Manufacturing of non-fucosylated therapeutic antibodies
All therapeutic antibodies currently licensed on the market are produced in rodent mammalian cell lines such as Chinese hamster ovary (CHO), mouse myeloma NS0 and SP2/0 and mouse hybridoma, and almost all of molecules produced by these cell lines have core-fucosylation in the Fc oligosaccharides (Schenerman et al. 1999; Kamoda et al. 2004) which means that ADCC of the products is unfortunately far from optimal.
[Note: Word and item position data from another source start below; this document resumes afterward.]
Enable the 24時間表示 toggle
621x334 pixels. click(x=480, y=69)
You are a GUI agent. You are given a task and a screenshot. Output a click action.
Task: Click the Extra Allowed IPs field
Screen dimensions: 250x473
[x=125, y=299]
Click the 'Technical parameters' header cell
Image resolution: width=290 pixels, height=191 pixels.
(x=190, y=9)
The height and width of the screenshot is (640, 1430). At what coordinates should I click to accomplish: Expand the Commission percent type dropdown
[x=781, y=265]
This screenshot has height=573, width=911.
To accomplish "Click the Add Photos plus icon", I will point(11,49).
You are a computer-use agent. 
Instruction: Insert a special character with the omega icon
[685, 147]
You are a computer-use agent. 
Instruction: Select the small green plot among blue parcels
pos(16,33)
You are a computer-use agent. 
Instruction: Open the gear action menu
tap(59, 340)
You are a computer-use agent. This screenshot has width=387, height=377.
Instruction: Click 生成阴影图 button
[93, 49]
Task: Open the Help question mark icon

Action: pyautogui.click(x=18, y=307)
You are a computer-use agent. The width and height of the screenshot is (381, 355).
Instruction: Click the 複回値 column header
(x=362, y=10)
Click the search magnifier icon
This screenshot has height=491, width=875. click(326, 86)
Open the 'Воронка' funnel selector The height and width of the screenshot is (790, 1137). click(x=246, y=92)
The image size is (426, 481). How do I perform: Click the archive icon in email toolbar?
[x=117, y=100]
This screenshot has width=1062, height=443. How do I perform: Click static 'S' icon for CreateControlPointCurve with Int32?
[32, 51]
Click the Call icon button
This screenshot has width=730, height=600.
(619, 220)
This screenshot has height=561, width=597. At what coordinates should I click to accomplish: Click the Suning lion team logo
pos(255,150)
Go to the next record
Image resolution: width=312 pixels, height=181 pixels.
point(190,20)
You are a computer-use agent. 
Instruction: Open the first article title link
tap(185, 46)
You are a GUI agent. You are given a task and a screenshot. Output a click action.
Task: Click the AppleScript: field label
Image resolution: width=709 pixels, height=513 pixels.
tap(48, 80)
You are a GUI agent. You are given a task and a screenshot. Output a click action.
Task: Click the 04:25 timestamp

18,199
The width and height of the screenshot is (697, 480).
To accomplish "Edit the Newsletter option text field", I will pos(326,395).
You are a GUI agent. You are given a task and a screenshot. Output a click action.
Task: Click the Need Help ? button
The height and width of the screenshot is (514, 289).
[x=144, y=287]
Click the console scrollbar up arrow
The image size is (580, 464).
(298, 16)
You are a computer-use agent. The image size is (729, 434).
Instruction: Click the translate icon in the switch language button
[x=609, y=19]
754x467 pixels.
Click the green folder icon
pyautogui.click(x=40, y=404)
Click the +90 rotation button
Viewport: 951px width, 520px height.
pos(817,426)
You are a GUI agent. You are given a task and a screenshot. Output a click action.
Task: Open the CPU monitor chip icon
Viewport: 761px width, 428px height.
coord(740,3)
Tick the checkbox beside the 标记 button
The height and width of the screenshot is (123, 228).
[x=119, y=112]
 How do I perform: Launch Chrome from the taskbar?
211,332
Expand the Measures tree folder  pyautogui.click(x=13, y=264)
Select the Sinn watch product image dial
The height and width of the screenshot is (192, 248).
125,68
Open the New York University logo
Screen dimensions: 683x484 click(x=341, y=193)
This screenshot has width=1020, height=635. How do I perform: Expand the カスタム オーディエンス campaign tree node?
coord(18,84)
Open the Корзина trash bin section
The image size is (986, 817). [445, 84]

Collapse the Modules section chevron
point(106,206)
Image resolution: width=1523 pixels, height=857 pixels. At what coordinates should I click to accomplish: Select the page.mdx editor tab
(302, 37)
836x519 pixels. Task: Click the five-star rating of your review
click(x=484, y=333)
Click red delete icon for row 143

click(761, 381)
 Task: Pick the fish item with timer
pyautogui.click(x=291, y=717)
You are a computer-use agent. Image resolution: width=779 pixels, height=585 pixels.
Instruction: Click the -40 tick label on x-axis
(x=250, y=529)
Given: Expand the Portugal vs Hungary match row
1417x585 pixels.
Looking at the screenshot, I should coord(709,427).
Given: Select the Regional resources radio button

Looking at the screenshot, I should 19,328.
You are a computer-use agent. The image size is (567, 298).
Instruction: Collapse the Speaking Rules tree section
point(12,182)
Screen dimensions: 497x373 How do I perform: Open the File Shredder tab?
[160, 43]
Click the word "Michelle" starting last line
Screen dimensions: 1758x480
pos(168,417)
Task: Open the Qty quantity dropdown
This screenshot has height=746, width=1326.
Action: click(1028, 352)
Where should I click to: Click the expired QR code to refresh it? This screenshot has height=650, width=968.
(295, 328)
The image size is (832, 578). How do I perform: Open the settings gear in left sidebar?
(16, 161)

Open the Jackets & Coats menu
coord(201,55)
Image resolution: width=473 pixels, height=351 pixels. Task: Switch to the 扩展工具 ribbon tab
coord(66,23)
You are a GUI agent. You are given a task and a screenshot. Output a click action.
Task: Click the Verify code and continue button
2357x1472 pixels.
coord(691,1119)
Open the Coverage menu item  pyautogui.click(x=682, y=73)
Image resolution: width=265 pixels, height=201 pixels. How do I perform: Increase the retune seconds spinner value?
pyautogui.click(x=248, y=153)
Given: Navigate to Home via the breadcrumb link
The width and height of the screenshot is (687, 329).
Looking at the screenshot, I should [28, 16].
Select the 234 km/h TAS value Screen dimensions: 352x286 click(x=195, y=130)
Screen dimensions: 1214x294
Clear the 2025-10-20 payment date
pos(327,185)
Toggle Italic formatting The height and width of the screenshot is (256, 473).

These cell lines retain the intrinsic α-1,6-fucosyltransferase (FUT8) enzyme activity responsible for the core-fucosylation of the Fc oligosaccharides. FUT8 catalyzes the transfer of fucose from GDP-fucose to the innermost GlcNAc in an α-1,6 linkage (Uozumi et al. 1996), and complete and irreversible inactivation of FUT8 function in antibody producing cells is essential to manufacture non-fucosylated therapeutic antibodies. A production process in which the core-fucosylation levels of the products vary depending on culture conditions should introduce severe clinical issues, and is therefore unacceptable from a practical industrial standpoint. Robust stable production of completely non-fucosylated therapeutic antibodies in a fixed quality has been achieved by the generation of a unique host cell line, in which the endogenous FUT8 gene is knocked out (Yamane-Ohnuki et al. 2004; Kanda et al. 2006). FUT8-knockout CHO/DG44 cells exhibit a morphology, growth kinetics, and productivity similar to those of the parent cells, and enable to stably produce non-fucosylated therapeutic antibodies with fixed quality and consistent ADCC activity of the ingredients in fed-batch serum-free cultures using bioreactors commonly employed in pharmaceutical industry. Thus, the application of non-fucosylated antibodies is expected to be a promising approach as a next-generation of therapeutic antibodies with improved efficacy even when administrated in low doses in humans in vivo (Satoh et al. 2006). Clinical trials using non-fucosylated antibody therapeutics are currently underway.